▸ What to do
Scan the material below for every line with the string "Refresh", and copy those lines.

:: Records

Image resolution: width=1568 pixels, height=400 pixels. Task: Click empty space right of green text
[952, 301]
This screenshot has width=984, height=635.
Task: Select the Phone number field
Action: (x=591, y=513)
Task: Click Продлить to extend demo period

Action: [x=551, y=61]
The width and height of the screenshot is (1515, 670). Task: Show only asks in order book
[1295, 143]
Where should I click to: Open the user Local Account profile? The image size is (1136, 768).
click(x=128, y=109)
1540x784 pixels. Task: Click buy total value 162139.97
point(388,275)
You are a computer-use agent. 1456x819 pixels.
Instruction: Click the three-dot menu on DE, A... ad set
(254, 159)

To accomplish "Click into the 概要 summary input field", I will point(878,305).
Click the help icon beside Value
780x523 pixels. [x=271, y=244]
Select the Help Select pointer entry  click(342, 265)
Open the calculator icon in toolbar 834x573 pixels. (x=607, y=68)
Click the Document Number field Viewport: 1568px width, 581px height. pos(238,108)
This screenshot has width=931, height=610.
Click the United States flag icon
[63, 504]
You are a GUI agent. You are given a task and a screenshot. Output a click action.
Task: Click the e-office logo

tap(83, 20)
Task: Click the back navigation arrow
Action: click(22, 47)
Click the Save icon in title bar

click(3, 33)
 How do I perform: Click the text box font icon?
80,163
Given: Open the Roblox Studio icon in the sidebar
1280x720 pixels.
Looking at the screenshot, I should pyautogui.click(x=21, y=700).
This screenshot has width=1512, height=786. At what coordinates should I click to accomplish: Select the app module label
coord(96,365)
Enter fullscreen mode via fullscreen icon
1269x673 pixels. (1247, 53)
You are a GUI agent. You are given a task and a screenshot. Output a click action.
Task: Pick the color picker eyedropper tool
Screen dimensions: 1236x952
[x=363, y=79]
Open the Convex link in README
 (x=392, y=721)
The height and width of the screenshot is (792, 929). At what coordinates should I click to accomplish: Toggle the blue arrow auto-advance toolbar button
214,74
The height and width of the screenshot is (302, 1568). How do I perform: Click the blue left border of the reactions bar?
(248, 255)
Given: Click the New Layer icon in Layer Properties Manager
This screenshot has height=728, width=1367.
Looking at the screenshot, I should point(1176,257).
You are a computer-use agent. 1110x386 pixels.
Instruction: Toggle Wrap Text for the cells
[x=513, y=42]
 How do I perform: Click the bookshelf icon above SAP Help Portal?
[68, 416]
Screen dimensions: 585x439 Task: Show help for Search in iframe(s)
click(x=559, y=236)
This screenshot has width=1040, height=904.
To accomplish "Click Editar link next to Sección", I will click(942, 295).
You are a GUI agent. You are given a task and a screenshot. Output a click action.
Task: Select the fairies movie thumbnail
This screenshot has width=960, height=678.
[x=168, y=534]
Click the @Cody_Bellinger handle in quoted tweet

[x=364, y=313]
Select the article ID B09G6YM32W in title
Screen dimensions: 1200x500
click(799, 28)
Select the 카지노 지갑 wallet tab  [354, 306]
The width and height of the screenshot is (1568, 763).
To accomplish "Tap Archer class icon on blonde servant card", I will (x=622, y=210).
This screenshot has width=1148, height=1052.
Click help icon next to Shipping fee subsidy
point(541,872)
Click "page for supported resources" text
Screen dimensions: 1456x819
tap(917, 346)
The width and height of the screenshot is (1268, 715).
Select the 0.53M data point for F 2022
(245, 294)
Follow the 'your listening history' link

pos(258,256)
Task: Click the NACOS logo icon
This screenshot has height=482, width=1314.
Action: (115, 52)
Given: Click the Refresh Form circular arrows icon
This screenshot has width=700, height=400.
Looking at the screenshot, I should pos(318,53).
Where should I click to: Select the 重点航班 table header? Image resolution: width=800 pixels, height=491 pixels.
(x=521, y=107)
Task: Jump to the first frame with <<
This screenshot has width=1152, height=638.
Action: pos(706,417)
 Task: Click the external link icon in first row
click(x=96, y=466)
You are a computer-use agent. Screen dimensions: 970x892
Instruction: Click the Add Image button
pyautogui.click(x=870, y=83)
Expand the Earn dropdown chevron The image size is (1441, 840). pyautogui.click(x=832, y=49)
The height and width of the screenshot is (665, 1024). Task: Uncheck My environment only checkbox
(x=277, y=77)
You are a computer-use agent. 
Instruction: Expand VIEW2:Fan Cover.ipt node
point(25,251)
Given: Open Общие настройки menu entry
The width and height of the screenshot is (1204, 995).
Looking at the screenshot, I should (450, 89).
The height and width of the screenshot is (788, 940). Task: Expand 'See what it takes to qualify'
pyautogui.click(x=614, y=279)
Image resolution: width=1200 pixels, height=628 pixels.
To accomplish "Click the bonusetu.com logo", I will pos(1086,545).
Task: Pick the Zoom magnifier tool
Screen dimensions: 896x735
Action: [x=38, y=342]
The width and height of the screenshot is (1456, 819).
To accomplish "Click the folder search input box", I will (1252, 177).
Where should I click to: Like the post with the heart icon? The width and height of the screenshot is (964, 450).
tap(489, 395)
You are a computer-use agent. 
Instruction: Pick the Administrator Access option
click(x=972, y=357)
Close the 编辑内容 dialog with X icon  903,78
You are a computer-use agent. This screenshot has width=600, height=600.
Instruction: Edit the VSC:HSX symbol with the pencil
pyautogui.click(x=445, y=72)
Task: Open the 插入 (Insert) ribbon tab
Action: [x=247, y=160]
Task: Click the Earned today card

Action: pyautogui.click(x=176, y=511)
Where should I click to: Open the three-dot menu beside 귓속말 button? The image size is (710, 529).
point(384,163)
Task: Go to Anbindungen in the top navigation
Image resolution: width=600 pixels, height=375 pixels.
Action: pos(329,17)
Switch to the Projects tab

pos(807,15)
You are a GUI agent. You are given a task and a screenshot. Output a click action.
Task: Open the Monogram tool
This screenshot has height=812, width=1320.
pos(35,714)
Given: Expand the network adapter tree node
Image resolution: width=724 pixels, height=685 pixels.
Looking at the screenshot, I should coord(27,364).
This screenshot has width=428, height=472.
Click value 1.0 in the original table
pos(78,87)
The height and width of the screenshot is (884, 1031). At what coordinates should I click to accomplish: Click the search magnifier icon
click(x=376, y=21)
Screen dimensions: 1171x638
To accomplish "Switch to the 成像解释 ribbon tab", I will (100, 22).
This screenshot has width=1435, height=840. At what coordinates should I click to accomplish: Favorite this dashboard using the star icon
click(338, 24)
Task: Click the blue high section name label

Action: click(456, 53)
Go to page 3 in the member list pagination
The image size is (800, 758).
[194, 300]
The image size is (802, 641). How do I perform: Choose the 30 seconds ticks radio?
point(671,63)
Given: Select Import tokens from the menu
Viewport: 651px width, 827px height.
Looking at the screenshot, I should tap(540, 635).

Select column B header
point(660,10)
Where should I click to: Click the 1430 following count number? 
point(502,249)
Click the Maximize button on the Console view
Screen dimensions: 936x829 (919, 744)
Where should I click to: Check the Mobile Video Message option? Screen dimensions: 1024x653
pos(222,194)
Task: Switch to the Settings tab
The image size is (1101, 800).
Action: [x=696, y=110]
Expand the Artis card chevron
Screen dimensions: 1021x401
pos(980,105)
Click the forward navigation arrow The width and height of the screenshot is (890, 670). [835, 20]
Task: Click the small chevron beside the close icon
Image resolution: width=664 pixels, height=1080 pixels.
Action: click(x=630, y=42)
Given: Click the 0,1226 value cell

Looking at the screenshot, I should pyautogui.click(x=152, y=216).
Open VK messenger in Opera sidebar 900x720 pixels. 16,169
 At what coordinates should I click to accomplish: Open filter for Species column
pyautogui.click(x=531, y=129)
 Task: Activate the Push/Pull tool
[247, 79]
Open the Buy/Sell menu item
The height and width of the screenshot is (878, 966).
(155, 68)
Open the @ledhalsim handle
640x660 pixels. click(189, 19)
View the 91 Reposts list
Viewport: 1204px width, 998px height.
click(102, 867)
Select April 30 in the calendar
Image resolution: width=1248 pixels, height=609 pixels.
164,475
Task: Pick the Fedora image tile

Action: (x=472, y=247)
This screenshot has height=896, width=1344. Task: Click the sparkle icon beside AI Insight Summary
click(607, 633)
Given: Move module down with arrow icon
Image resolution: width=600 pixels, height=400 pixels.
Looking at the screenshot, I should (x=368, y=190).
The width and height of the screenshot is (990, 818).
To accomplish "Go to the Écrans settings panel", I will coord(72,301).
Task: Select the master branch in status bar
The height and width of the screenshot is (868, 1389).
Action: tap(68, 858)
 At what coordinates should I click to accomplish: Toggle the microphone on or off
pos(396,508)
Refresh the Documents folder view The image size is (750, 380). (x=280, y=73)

::::

▸ Solution for this exercise
Given: Click the Refresh Form circular arrows icon
Refresh the Documents folder view The image size is (750, 380). (x=280, y=73)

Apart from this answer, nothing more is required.